___ EXTRACT PROVIDED

Understanding the linguistic and emotional needs of the ELL population, and learning ways to adapt library lessons for English Language Learners, are important skills for school librarians to develop– even though librarians are not considered “core academic” teachers. To build these skills, librarians need access to professional development that addresses the role of the library and the librarian in educating ELLs and assisting faculty.

Over the past year, MSLA has studied the issue of professional development for librarians with regard to ELLs, and has identified some key areas that should be covered in any training for library staff. In addition to a basic understanding of RETELL and its implications for teachers and students, librarians must also understand the role of the Common Core State Standards and the CCSS expectations for English Language Learners. In order to make the necessary adjustments to teaching practice required by both RETELL and the CCSS, librarians will need access to appropriate training. MSLA is working to support this effort by helping to plan both online and classroom-based courses that will fulfill the new PDP requirements for license renewal or advancement.  The first 15-hour class for school librarians will run in March-April at the EDCO Collaborative facility in Bedford, MA.

Whether a school has just a handful of ELLs or a significant ELL population, the library can play a critical role in smoothing the transition for these students. Because of its physical resources, its human resources (the awesome school librarian!), and its status as a “third place,” the school library is in a unique position to support the academic, social, and emotional development of ELLs in schools. When we consider the unique needs of ELLs in our program planning, curriculum development, and teaching, school librarians and school libraries can make a powerful difference!

Karen Sekiguchi is the K-5 librarian for the Danvers Public Schools. She has an M.A. in teaching English as a Second Language, and has taught ESL in the U.S., the U.K., and Japan. She will be teaching the EDCO class, “English Language Learners and the School Library,” in March of 2015.

Column: Talking Tech

In this issue’s tech column, we’ll be talking about two new content creation tools that can be used for both library promotion and for student work: Canva and Adobe Voice.

______
___ INFORMATION PROVIDED

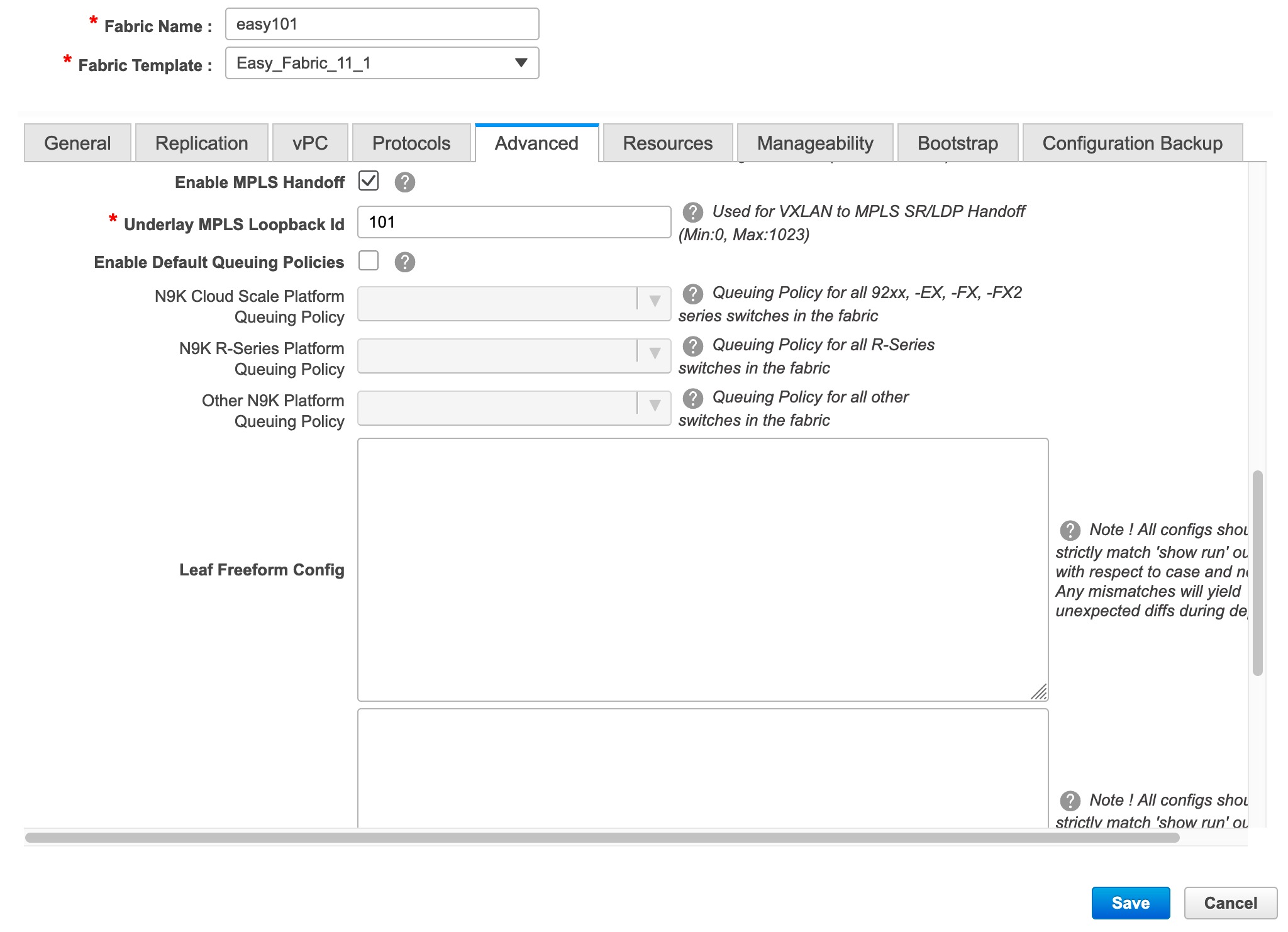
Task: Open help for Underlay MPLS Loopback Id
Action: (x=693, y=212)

______

Write the next part of the school library newsletter excerpt, picking up after its last sentence about Canva and Adobe Voice.

SOLVED PROBLEM
At Newton South High School we started using both of these internally this year to create promotional products and as teaching tools. But as we worked with them, we realized they would be great additions to students’ toolboxes as well.

In our district, the library and IT departments have been exploring the SAMR model developed by Ruben Puentedura for transforming learning using technology. This model examines whether a technology use substitutes, augments, modifies, or replaces an existing lesson or assignment. With Canva, a design tool, the  technology may simply be replacing the  traditional method of creating a poster, or augmenting to add collaboration. With Adobe Voice, students can create presentations that combine images, text, music and voice narration, which can be shared and saved for later review. This moves  even further down the line into modification of a traditional poster and speech assignment.


Adobe Voice is an iPad only app that allows users to create “explainer videos” – short slide-show recordings that combine images, icons, text, music, and voiceovers. The tool has a built-in search feature for Creative Commons licensed images, icons, and music, and also allows users to upload their own pictures. With voiceover recording, the tool easily allows you to create guides and presentations that can be replayed as needed. Adobe hosts the final product online, so the videos can be shared with a link, or embedded in a web site.

We tried the video out first to produce our freshman orientation. Typically, this included a long speech by the library staff going over all of the rules and regulations about the library. It was tiring for us to do repeatedly, and not that interesting for the students. Our Adobe Voice video seemed to keep their attention a bit longer, and because we’ve saved it online, we can use it again for new students or to remind students about the rules.

Once we saw how easy it was, we realized this would be a perfect tool to promote the library. We recently underwent a major renovation, and wanted to show the all that work off to the PTO and the district administration. Adobe Voice allowed us to create an easily shareable video that could be played for a variety of audiences without needing special software or someone to run a slideshow.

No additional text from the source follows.